Conforme vamos hablando pude notar como mi mujer se indignaba. Pero no es un simple cabreo, es algo más profundo que le sale de dentro. Que le reconcome las entrañas. Una herida que lleva mucho tiempo abierta y que la sociedad no permite que se cierre. Con  rabia  me explica como subirse a un metro que esté lleno de gente ya te obliga a estar alertaPorque en cualquier descuido sufres un roce casual o un frotamiento sin reparo. Y me aclara, con impotencia, que no es que sea una extremista, como muchos critican. Que no es que piense que cualquier contacto es un abuso. Pero que se sabe cuándo alguien se está sobrepasando. Me hace ver lo humillante de estas situaciones. Y que encima no protestes, porque te dicen que ha sido sin querer, y aquí no ha pasado nada, salvo que te sientes manoseada.

Me sigue preguntando si he sentido miedo volviendo solo a casa. Si alguna vez un coche se había parado a mi lado o me habían seguido a medio metro durante un buen rato. Sintiéndolo respirar. O si me habían bloqueado el paso para soltarme “piropos” bien entrada la noche, porque encima de todo, me cuenta con ironía, una mujer tiene que estar agradecida si le dicen guapa. Y, me sigue narrando, siempre con el móvil en la mano por si es necesario. O las llaves a modo de arma por si alguno se pasa de listo. Y te manifiesta con angustia que los hombres no nos damos cuenta. O no lo queremos ver. Que siempre es la misma historia: además de víctimas las mujeres se han de sentir culpables. Tienen que lidiar con una sociedad que recurre, como resorte automático, al escote o la minifalda para justificar (y exculpar) las agresiones más repulsivas.

En ese momento abres los ojos y te percatas de que, como hombre, no sabes nada. Que el sufrimiento de la mujer es mucho mayor del que te puedes imaginar. Que en su día a día viven situaciones que les producen asco, auténtica repugnancia. Pero que están tan normalizadas que nadie alcanza a ver o denunciar. Y de pronto comprendes sus miedos al advertir lo que tendrá que sufrir tu hija el día de mañana.

Salvo que sepamos ponerle remedio.

Y la única manera de solucionarlo es educando a nuestros hijos en un respeto absoluto sin excusas ni cortapisas. Es necesario concienciar a nuestros hijos del machismo, tanto del patente como del implícito, que es mucho más peligroso y dañino.
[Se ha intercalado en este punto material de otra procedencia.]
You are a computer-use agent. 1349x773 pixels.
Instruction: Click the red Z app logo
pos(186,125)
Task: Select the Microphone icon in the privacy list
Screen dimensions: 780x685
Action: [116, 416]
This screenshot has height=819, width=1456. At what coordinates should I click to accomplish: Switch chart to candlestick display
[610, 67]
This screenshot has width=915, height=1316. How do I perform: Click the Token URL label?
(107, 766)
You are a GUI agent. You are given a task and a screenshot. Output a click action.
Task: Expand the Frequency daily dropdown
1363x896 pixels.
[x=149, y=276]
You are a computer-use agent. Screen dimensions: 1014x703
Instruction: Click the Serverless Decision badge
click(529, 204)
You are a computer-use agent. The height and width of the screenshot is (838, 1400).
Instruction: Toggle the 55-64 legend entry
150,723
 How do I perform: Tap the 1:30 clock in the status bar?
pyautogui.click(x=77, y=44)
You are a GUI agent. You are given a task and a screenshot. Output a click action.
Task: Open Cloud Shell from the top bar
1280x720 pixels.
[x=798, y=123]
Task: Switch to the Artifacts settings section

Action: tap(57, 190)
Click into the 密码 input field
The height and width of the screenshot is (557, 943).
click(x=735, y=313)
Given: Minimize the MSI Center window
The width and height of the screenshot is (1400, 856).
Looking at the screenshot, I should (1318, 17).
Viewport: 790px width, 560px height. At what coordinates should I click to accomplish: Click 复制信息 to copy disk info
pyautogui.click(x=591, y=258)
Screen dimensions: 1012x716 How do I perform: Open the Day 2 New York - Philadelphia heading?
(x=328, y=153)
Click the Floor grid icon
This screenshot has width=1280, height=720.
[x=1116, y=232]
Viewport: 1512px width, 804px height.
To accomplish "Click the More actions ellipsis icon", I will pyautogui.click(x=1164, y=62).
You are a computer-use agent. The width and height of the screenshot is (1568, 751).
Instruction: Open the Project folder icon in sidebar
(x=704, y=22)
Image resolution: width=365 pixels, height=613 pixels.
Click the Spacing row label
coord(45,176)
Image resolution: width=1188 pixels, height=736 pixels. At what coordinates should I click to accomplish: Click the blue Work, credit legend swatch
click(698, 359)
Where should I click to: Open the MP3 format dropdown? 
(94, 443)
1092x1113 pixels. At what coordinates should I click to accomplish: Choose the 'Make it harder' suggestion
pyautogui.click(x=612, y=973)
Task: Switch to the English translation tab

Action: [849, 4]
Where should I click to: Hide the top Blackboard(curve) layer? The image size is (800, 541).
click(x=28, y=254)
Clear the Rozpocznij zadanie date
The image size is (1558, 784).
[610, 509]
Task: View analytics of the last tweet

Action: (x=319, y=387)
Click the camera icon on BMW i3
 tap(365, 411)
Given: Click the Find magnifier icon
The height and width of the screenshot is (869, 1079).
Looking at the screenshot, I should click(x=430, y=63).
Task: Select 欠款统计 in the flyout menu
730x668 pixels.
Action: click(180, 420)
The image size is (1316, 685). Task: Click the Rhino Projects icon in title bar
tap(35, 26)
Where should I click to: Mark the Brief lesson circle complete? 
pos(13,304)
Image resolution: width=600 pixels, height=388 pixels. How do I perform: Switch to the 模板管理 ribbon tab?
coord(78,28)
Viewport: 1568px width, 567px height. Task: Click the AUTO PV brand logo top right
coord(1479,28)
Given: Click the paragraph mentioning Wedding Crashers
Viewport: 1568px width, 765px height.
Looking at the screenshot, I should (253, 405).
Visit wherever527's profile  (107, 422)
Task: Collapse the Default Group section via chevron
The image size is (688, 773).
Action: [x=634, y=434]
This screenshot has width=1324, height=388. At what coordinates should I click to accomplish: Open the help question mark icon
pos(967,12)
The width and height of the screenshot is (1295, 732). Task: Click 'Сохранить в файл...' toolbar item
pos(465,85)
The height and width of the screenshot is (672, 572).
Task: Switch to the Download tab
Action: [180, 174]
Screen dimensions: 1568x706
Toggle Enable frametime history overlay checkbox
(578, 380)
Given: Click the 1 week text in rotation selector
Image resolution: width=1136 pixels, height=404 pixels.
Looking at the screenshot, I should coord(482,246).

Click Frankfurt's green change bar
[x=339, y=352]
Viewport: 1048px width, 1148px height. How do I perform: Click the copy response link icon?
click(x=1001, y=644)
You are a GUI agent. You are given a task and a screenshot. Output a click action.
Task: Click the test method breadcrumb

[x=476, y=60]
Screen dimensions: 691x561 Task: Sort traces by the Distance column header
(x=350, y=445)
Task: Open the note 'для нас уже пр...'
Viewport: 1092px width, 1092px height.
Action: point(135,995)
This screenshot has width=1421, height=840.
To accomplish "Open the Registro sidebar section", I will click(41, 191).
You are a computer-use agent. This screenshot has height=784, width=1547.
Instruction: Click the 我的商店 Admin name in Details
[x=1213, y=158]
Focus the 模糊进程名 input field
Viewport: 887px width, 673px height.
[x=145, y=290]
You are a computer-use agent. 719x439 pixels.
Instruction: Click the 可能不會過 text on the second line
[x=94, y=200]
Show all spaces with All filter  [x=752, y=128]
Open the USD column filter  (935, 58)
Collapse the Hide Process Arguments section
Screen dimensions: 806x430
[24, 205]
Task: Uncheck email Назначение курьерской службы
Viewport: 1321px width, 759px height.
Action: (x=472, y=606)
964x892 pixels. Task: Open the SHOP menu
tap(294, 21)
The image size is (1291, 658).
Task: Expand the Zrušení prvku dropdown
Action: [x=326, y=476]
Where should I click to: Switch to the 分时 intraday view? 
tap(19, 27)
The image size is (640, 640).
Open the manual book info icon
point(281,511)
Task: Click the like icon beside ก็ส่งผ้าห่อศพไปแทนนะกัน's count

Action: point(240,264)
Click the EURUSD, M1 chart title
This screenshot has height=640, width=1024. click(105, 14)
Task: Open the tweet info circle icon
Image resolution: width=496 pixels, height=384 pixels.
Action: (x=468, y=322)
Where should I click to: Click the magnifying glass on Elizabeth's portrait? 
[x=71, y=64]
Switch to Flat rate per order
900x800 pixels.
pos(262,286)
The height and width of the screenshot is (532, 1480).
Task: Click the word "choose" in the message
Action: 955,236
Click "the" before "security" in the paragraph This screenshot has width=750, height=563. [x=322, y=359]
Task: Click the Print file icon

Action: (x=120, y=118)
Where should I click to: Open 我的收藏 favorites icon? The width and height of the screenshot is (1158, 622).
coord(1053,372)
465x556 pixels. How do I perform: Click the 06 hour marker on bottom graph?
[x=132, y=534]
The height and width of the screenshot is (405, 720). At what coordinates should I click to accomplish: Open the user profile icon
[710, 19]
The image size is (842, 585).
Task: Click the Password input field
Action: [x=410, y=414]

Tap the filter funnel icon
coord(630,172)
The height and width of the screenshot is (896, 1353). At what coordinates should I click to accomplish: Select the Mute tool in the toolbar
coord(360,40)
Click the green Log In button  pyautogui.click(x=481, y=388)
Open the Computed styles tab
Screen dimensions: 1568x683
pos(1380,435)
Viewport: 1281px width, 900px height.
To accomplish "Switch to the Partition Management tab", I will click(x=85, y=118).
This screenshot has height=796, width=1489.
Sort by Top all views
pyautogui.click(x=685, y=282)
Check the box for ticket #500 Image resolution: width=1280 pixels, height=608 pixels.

Mostrarles todo lo que esta lacra supone. Para que ellas estén preparadas para hacer frente con la cabeza bien alta a quien pretenda humillarlas por el simple hecho de ser mujer. Y a ellos para que no sean ni autores ni cómplices de esas actitudes. Pero antes, es imprescindible que los hombres nos sensibilicemos más con esta lucha, con este sufrimiento. Que seamos plenamente conscientes. Porque para enseñar primero hay que aprender.  Y solo entonces conseguiremos educar en la igualdad.

Sirvan estas palabras como una reflexión en voz alta dedicada a mi mujer, agradeciéndole  todo lo que, con su rabia e indignación, me ha enseñado. Por su lucha y esfuerzo incansable. Estas palabras van por ti.